_DATA FOR THIS EXERCISE_.

[start]

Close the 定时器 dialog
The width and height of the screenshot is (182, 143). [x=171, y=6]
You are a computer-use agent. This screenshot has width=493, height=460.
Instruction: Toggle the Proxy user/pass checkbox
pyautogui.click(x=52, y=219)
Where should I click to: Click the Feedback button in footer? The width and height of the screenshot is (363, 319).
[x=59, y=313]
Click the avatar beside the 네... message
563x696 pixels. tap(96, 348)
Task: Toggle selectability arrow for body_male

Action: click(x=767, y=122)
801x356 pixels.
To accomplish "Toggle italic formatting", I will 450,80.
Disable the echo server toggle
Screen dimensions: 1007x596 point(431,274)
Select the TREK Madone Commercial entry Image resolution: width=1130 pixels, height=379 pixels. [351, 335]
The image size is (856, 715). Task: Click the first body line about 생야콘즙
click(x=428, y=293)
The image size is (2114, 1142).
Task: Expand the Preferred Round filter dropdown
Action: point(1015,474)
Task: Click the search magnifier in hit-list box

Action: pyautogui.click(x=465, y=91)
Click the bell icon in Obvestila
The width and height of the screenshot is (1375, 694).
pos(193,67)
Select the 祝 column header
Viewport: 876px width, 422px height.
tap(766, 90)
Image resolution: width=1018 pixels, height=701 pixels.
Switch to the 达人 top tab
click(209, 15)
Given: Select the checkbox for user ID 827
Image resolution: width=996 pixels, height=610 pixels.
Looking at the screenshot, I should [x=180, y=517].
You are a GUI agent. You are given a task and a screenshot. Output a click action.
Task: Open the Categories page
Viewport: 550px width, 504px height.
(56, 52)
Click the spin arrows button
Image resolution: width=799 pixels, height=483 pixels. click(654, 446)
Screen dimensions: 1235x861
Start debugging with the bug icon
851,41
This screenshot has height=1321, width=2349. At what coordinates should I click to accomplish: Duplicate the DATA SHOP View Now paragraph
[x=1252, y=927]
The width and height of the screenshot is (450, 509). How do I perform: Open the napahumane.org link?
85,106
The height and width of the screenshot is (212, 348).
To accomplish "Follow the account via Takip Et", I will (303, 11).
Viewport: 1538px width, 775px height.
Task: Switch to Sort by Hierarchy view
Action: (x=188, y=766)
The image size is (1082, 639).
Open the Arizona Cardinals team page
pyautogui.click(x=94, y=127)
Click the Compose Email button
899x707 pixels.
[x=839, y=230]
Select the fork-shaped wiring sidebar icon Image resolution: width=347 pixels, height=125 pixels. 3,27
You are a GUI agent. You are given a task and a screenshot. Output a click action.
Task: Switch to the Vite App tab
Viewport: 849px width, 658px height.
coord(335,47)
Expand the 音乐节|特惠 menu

[end]

_YOUR TASK_.
Quote word for word every line from the first one through the one containing "563x696 pixels. tap(96, 348)".

_RESPONSE_.
Close the 定时器 dialog
The width and height of the screenshot is (182, 143). [x=171, y=6]
You are a computer-use agent. This screenshot has width=493, height=460.
Instruction: Toggle the Proxy user/pass checkbox
pyautogui.click(x=52, y=219)
Where should I click to: Click the Feedback button in footer? The width and height of the screenshot is (363, 319).
[x=59, y=313]
Click the avatar beside the 네... message
563x696 pixels. tap(96, 348)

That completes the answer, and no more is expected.